The required result is the exact run of lines beginning at the one containing "The height and width of the screenshot is (1838, 711)." and ending at the last line of the entries.

(Collected data)
##############################
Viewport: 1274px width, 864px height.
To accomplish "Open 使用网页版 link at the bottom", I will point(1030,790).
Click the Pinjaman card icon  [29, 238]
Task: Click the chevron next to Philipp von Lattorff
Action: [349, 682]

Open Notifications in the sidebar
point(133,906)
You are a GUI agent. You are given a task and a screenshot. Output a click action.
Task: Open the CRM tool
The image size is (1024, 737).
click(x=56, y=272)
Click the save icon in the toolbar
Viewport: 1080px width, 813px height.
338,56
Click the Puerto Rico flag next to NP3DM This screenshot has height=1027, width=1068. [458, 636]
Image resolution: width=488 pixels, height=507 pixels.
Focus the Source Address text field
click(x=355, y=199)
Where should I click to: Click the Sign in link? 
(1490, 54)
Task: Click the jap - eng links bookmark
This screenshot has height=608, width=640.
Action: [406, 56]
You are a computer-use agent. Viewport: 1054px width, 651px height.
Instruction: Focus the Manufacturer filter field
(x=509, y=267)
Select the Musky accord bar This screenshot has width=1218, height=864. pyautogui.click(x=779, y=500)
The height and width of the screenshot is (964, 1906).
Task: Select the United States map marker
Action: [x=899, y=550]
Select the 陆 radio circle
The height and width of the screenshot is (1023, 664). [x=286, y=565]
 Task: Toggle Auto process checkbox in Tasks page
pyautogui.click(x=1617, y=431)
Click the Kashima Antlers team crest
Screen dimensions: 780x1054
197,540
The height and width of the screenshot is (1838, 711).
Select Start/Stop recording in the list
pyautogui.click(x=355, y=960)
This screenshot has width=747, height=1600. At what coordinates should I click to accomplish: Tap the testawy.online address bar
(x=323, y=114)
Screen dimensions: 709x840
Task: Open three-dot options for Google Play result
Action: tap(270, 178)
##############################
*OUTPUT OF THE EXERCISE*
The height and width of the screenshot is (1838, 711).
Select Start/Stop recording in the list
pyautogui.click(x=355, y=960)
This screenshot has width=747, height=1600. At what coordinates should I click to accomplish: Tap the testawy.online address bar
(x=323, y=114)
Screen dimensions: 709x840
Task: Open three-dot options for Google Play result
Action: tap(270, 178)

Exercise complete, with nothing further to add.